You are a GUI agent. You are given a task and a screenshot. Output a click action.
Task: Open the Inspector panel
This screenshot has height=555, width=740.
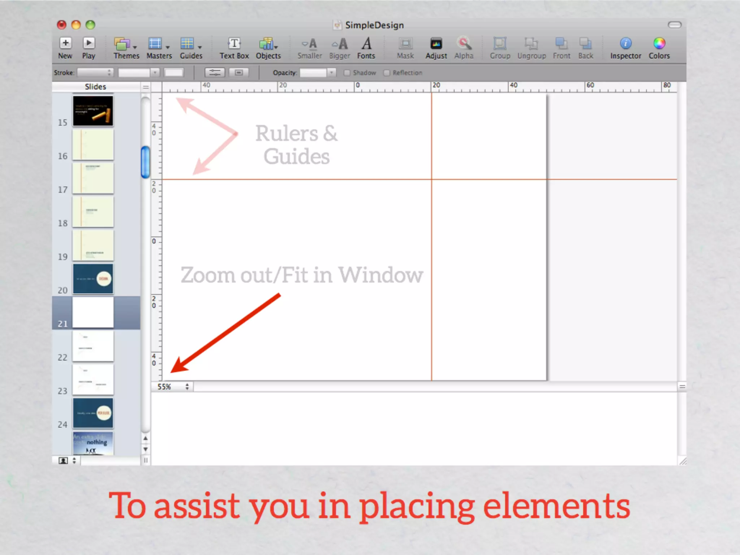(x=625, y=44)
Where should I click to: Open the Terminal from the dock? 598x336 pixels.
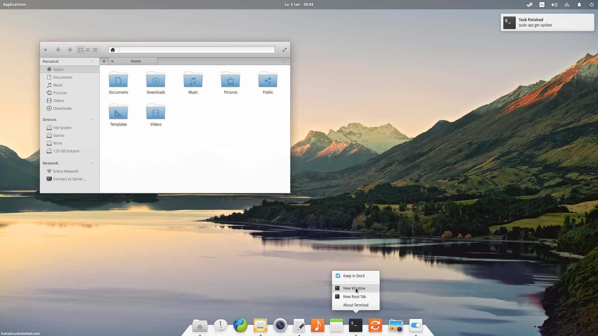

* * * * *

Task prompt:
Reproduce the material above in full and without alteration, but skip all pictures.

Result of this exercise:
You are a GUI agent. You are given a task and a screenshot. Output a click action.
Task: Open the Inspector panel
This screenshot has height=555, width=740.
(x=625, y=44)
Where should I click to: Open the Terminal from the dock? 598x336 pixels.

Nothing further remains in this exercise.